Sounds like she is holding up on you. OR she is decreasing production to match what is taken. This is a case of: if you don't use it, you loose it--meaning you don't take all the milk in the udder right now twice a day, her production will decrease to just supply what is taken.

Didn't know if you knew all that.....


----------



## farmergirl (Aug 2, 2005)

Jay said:


> Jerseys are bred to give lots of milk, enough to feed several calves. Start milking two times a day, and massage that udder for letdown. The calf at this age will in no way take all that she is making.
> 
> Sounds like she is holding up on you. OR she is decreasing production to match what is taken. This is a case of: if you don't use it, you loose it--meaning you don't take all the milk in the udder right now twice a day, her production will decrease to just supply what is taken.
> 
> Didn't know if you knew all that.....


Thanks for your response. I have wondered if that's what's going on. How soon can I remove the calf from her? I would like to keep the calf on her only 12 hours a day and milk once a day.


----------



## Oakshire_Farm (Dec 4, 2008)

I always remove take my calves away right away and never let them nurse, I bottle feed them with moms milk. I milk 2 times per day and a jood Jersey should give you any where from 2-4 gallons each milking. That is lots for a few calves and for your fridge as well! 

Happy Milking:happy:


----------



## Ronney (Nov 26, 2004)

Farmergirl, if your going to sharemilk with the calf you need to establish a routine and then stick to it. You also have to decide how to do this and what is going to work for you, your lifestyle and the cow. Some decide to milk the cow in the morning and separate the cow and calf the previous evening, some milk in the evening and have the cow and calf separated during the day, others separate morning and night and milk the cow twice a day.

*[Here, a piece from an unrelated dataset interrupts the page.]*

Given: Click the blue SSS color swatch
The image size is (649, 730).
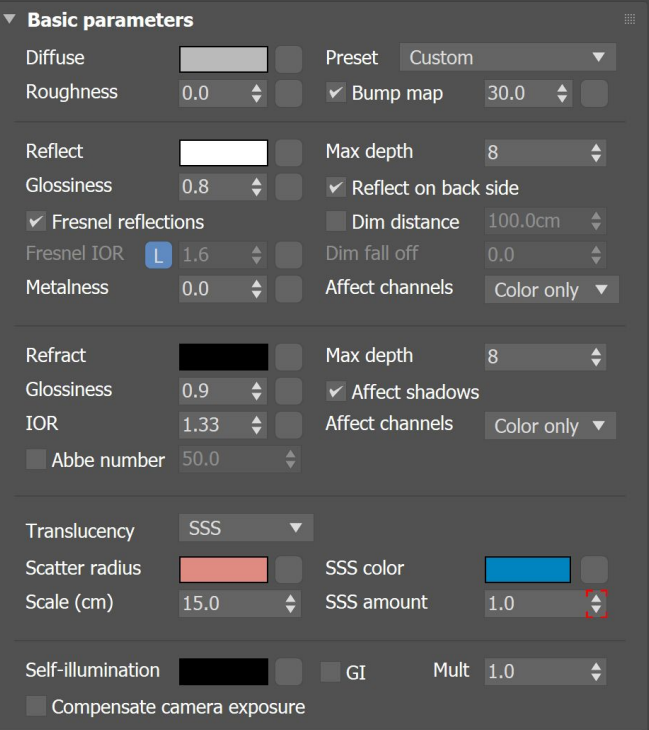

You also have to understand that a first calver doesn't produce a lot of milk in her first season and is also probably holding back on you so the sooner you can set up a routine the better - once she is comfortable with it you will start to get more milk. 

The more years you have her, the better she will become and I kid you not. I leave my calves with their mothers for at least 4 days after calving but I have cows here that will leave their calves in a paddock and walk down to the cowshed in the expectation of being milked. So I do and when they're finished they meander back to their calf. 

Half the battle to milking cows is to remain calm, laid back and patient. If you can achieve that you will end up with happy cows that will give you their all.

Cheers,
Ronnie


----------



## haypoint (Oct 4, 2006)

Could you keep the calf away for 12 hours, milk her then turn the calf on her? That way you'd get her milked out quickly and the calf can work on it the rest of the day.
My neighbor milks his cow in the morning, then lets the calf nurse all day. Then at night he pens the calf up. By morning, there's lots of milk.

There are several, perhaps many, reasons/causes for the lack of milk. You may not be able to milk her, I have no idea of your milking skills. She may be a poor milker. Do you know anything about the cow she came from? How about feed? It takes a lot of protein and ample water for a cow to produce a lot of milk. 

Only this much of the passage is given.